Mercredi, la chaîne Hadashot a indiqué que des diplomates européens bouderont un événement organisé la semaine prochaine par le ministère des Affaires étrangères, marquant l’ouverture de l’ambassade américaine qui s’installera sur le site d’une structure consulaire américaine de la capitale.

Même si le Premier ministre Benjamin Netanyahu a invité l’ensemble du corps diplomatique à l’événement de dimanche, de nombreux envoyés européens – notamment du Royaume-Uni, de France et d’Allemagne – boycotteront la cérémonie, a ajouté la chaîne.

Le haut-responsable palestinien Saeb Erekat a appelé lundi les dignitaires étrangers en Israël et dans le monde entier à rester à l’écart de l’inauguration, la semaine prochaine, de la nouvelle ambassade américaine à Jérusalem, de manière à ne pas approuver tacitement ce qu’il a qualifié de « violations flagrantes du droit international » de la part de Washington.

« Alors que Washington poursuit une politique d’encouragement de l’anarchie internationale et de mépris des organisations et du droit internationaux, nous appelons tous les corps diplomatiques, les organisations issues de la société civile et les autorités religieuses à boycotter la cérémonie d’inauguration de l’ambassade américaine à Jérusalem à moins qu’ils n’accordent une légitimité à une décision illégale et à des politiques continues d’occupation, de colonisation et d’annexion de la part d’Israël », a déclaré Erekat.

« La décision prise le 6 décembre par le président américain Donald Trump de reconnaître Jérusalem en tant que capitale de l’Etat juif et d’y relocaliser son ambassade est « non seulement illégale, mais elle déjoue également la réalisation d’une paix durable et équitable entre deux états souverains et démocratiques sur les frontières de 1967, Israël et la Palestine vivant côte à côte dans la paix et la sécurité », a continué Erekat.

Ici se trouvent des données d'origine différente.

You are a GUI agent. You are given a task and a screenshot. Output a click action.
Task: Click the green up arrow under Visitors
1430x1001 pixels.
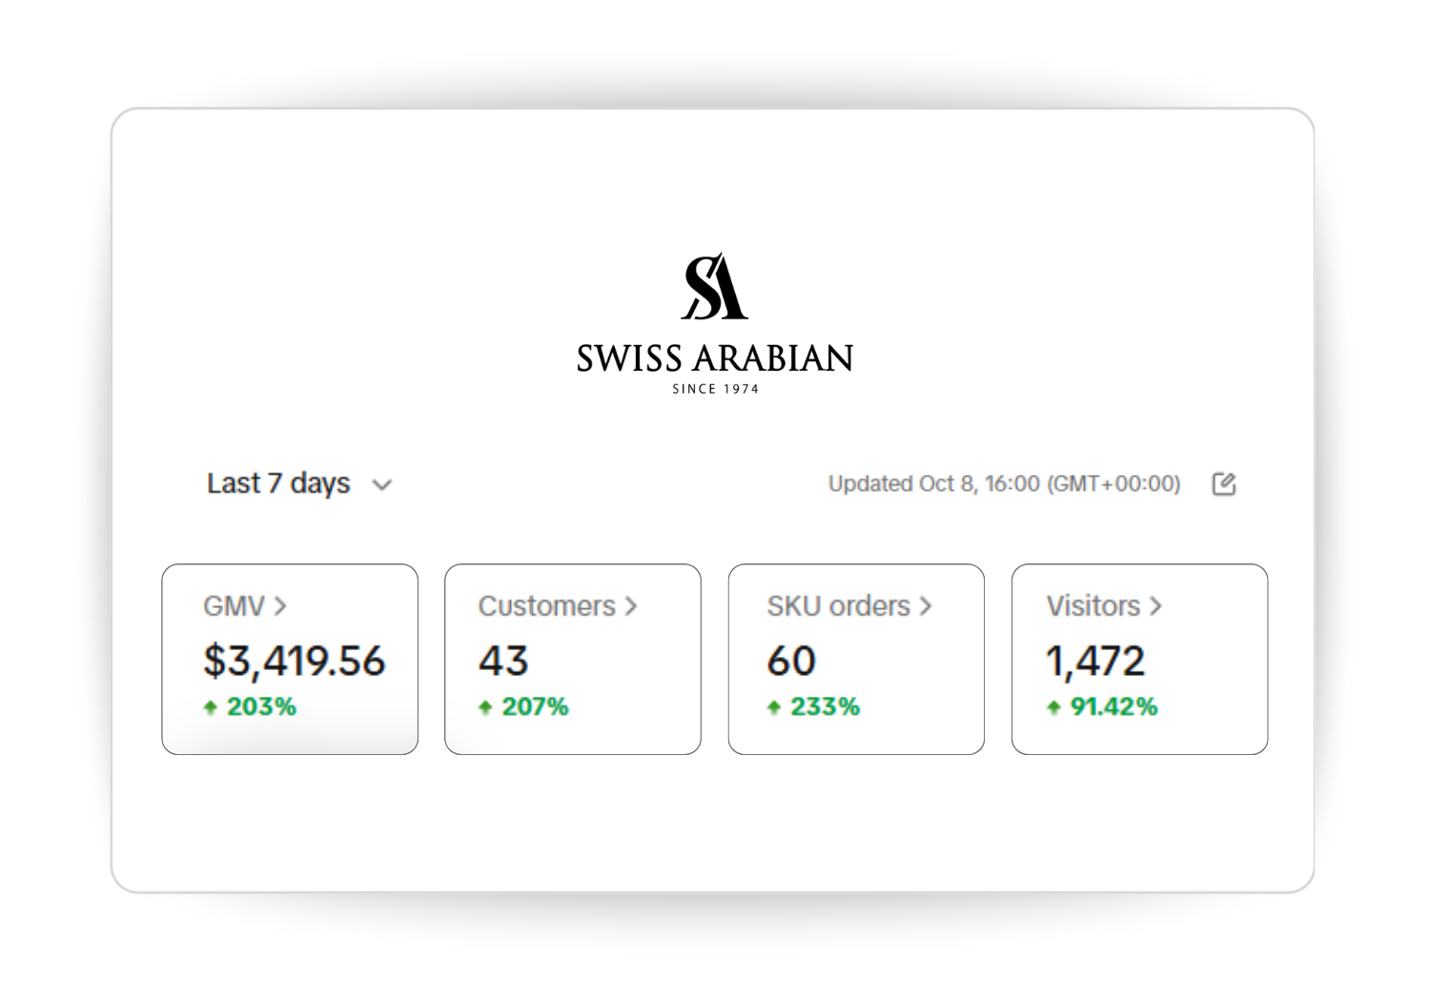[x=1053, y=707]
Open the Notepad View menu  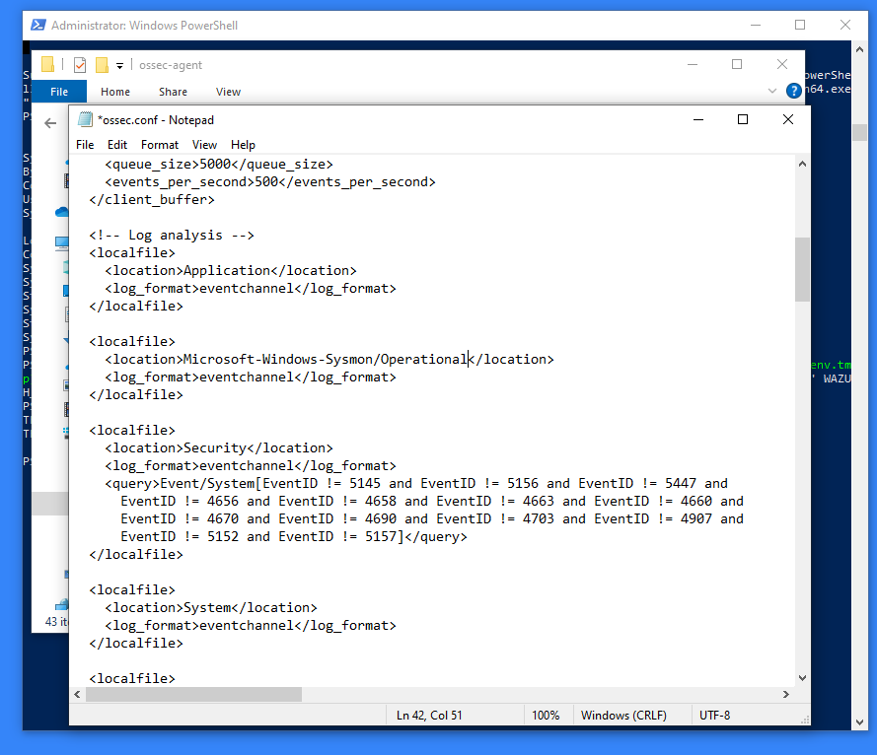click(x=204, y=145)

Les Palestiniens ont rejeté avec force la politique de Trump sur Jérusalem et ont évité depuis le 6 décembre tout contact avec les responsables américains.

Le négociateur palestinien Saeb Erekat prend la parole lors de la conférence du Haaretz et du New Israel Fund à New York le 13 décembre 2015 (Crédit : Amir Levy / Flash90)

L’événement organisé dimanche par le ministère des Affaires étrangères marquera également l’ouverture par le Guatemala de sa mission dans la ville la semaine prochaine, en présence du président du pays Jimmy Morales. Le Guatemala avait annoncé ce transfert quelques semaines après que Trump a fait part de sa décision, devenant le deuxième pays à faire une telle démarche.

Le Paraguay a, pour sa part, confirmé mercredi qu’il déplacerait son ambassade dans la ville sainte, après que Nahshon a expliqué lundi que le président Horacio Cartes se rendrait au sein de l’Etat juif à la fin du mois pour l’inauguration.

Raphael Ahren et l’équipe du Times of Israel ont contribué à cet article.